Opinión

¿Quién debe pagar por la crisis del COVID-19? El Gobierno

Escrito por Patricia Pino

Patricia Pino

Publicado originalmente en The Full Brexit

A medida que aumenta el gasto público y la economía se contrae, la derecha dice que los pobres finalmente tendrán que pagar con austeridad; la izquierda contrataca con propuestas de impuestos más altos. Pero la verdadera respuesta a “¿quién debería pagar?” es: el gobierno.

Los trastornos económicos causados por la propagación del coronavirus y las medidas de confinamiento introducidas para contenerlo han obligado al gobierno del Reino Unido a seguir a otras naciones occidentales para aumentar su intervención fiscal a niveles no vistos desde la Segunda Guerra Mundial. Estas políticas se introdujeron tan rápidamente que los periodistas apenas tuvieron tiempo de hacer su pregunta favorita sobre política fiscal: “¿Cómo se paga?”. Sin embargo, ahora parecen haberse puesto al día y, en medio de la pérdida de empleos y el creciente número de muertes, no pueden evitar concentrarse cada vez más en el inminente horror de un déficit insostenible. Muchos de la izquierda están preocupados de que se produzca otra ola de austeridad para “pagar” la crisis de COVID-19, lo que lleva a algunos a responder demandando mayores impuestos a los ricos.

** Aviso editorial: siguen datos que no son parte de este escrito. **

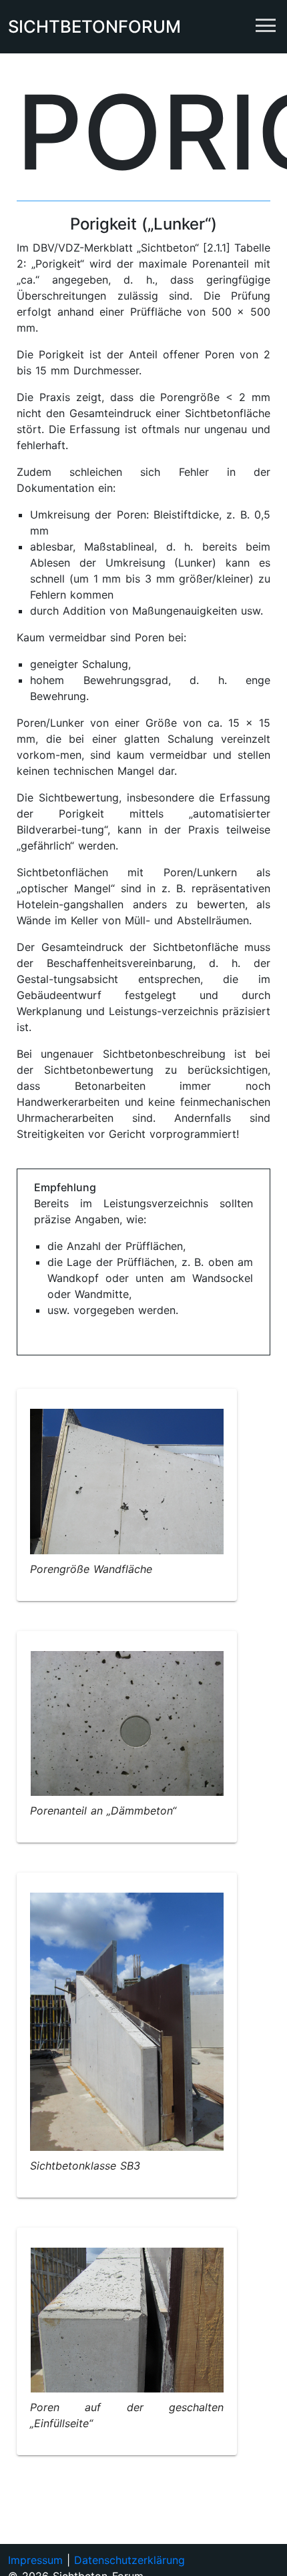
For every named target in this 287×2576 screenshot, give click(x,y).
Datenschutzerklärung (129, 2560)
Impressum (35, 2560)
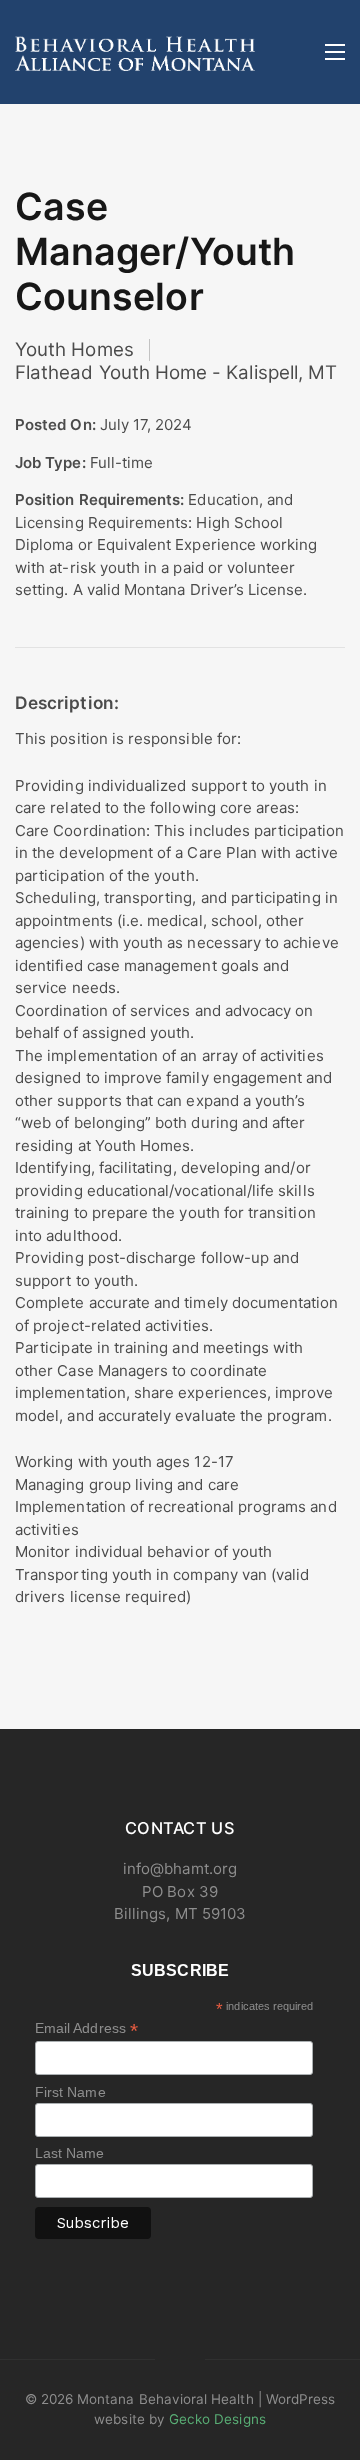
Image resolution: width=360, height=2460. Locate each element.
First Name (70, 2092)
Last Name (70, 2153)
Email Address (86, 2028)
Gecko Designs (217, 2419)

Pero esto solo delata hasta qué punto la izquierda ha adquirido una pobre comprensión de la hacienda pública — la cual está siendo cuestionada claramente por esta crisis. “¿Cómo pagarás por eso?” Siempre es una pregunta políticamente llena de intención. Implícitamente te lleva a una respuesta que equilibre los ingresos y los gastos, de la misma manera que lo hacen los hogares. Se da por sentado que el gasto público debe financiarse en última instancia a través de los impuestos y que no puede estirarse mucho más que nuestras propias finanzas personales. La realidad es lo contrario. Necesitamos que el gobierno intervenga precisamente porque no podemos. La pregunta pretende generar temor sobre la acción gubernamental necesaria y distraer la atención sobre los costes reales de esta crisis y quién los soporta.

Teoría moderna de la moneda

La teoría monetaria moderna (TMM) proporciona una perspectiva muy diferente de la hacienda pública. Si hasta hace bien poco tiempo era una teoría marginal promovida solo por unos pocos economistas heterodoxos, la TMM se está volviendo rápidamente en la corriente dominante. Su tesis central es que un gobierno que emite su propia moneda, tiene un tipo de cambio flotante y poca deuda significativa en moneda extranjera no tiene restricciones puramente financieras. Más bien está constreñido por las disponibilidades de recursos humanos y ecológicos reales bajo su control.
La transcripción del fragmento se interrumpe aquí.